Ксендз открыл глаза, приподнялся на локте: когда же Вухналь успел отремонтировать «опель»?.. Но увидел, что солнце уже подбиралось к зениту, и понял: спал он довольно долго. Вскочив на ноги, умылся студеной колодезной водой, выпил кружку молока и торопливо начал прощаться.

— Спасибо за все! А это — за работу, — и протянул Вухналю несколько похрустывающих рейхсмарок.

— Да вы что?! — искренне возмутился тот.

— Возьмите! Вы должны показать соседям свой солидный заработок. Непременно! А старосте, может, следует и подбросить что-нибудь… Ясно?

Тот понимающе кивнул и хитро улыбнулся. На этом и расстались.

А через каких-нибудь полчаса Ксендз уже подъезжал к бывшему стольному граду древлянского князя Мала. Проскочив мост через серебристую Иршу, начал подниматься по прибрежному взвозу к центру города, о котором еще в детстве наслушался романтических преданий. Выскочив на возвышение, с которого открывался неповторимый вид заиршанских далей, отороченных нежно-синей бахромой дальних лесов, почти сразу же оказался на весьма просторной, вымощенной булыжником площади. По словам Вухналя, это должен был быть центр Малина.

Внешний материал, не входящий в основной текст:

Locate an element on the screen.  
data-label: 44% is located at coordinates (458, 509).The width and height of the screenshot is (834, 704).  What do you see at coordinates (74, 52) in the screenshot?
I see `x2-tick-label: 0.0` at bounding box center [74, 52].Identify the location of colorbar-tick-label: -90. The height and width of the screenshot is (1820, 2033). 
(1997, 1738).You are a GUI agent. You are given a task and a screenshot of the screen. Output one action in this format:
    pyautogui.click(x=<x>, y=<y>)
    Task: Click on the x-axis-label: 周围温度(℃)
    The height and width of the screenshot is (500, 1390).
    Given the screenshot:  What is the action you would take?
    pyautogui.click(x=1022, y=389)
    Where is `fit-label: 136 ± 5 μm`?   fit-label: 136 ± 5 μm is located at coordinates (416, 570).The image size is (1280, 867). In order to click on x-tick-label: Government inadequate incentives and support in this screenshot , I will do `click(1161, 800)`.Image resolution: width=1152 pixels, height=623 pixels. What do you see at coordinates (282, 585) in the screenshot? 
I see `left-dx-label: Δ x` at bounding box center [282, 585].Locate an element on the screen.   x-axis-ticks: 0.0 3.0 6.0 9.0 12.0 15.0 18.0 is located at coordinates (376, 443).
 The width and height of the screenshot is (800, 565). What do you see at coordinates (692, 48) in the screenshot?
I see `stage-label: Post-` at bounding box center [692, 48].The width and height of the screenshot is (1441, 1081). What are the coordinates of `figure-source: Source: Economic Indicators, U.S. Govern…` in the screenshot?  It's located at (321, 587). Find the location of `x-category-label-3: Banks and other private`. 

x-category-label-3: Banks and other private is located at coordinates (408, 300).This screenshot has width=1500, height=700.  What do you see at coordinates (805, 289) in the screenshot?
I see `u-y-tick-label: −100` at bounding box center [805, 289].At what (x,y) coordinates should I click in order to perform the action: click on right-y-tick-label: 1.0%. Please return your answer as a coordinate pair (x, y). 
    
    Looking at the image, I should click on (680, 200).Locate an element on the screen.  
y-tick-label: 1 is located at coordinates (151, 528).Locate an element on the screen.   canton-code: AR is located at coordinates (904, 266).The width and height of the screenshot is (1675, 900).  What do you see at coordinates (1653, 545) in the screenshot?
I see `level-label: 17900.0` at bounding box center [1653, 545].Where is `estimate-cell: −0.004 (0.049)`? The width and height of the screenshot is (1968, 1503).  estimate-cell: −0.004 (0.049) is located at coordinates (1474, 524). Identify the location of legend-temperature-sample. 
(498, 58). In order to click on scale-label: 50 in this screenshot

Именно здесь, возле облупленного сооружения, похожего на каланчу, остановился. Выбрался на тротуар, оглянулся — вокруг никого. Пусто, тихо, затхло. Будто страшная эпидемия прокатилась здесь, выкосила все живое до основания, а теперь сооружение дыбится под палящим солнцем, как горький памятник всенародной беды, грозное предостережение путникам. Но вот в окне дома напротив за мутными, запыленными стеклами увидел чью-то словно бы приплюснутую физиономию с клочком усов под носом и поманил пальцем к себе. Через минуту, тяжело стуча огромными сапожищами по мостовой, к нему подбежал пожилой, весь какой-то измятый, будто пережеванный, коротышка с нарукавной повязкой полицая. На ломаном украинском языке Ксендз спросил, где можно найти пана Кашкина.

— Они нынче дома находются. Это туточки недалеко. Ехать попервам надобно к костелу, а там — сворачивайте налево. А потом… — размахивая во все стороны руками, тараторил страж порядка.